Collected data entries
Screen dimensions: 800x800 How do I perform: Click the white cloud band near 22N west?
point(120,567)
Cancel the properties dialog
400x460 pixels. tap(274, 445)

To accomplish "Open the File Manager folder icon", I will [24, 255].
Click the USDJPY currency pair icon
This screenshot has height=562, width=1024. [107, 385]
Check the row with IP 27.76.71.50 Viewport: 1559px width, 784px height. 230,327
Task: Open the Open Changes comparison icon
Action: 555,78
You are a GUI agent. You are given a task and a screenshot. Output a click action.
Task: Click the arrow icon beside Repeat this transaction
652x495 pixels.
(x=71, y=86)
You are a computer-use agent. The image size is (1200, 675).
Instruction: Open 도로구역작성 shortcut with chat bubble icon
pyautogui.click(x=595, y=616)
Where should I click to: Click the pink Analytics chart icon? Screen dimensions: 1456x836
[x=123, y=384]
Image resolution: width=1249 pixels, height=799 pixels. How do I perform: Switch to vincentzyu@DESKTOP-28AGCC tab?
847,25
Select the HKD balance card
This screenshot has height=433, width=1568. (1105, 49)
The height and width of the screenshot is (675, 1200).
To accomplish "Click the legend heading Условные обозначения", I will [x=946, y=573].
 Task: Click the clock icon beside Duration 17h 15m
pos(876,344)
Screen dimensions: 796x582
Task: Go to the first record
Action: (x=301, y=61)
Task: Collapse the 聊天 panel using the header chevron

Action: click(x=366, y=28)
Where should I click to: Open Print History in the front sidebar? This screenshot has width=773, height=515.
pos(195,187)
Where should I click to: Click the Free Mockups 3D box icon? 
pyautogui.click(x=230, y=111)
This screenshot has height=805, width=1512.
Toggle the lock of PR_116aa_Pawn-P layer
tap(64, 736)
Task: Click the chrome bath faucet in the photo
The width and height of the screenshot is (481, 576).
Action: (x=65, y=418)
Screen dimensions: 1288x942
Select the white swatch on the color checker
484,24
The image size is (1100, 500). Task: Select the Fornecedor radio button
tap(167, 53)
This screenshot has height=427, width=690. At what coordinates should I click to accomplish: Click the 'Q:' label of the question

*Action item*.
Pick every line of the data that includes the string "will".

*Response to this exercise*.
To accomplish "Open the File Manager folder icon", I will [24, 255].
To accomplish "Click the legend heading Условные обозначения", I will [x=946, y=573].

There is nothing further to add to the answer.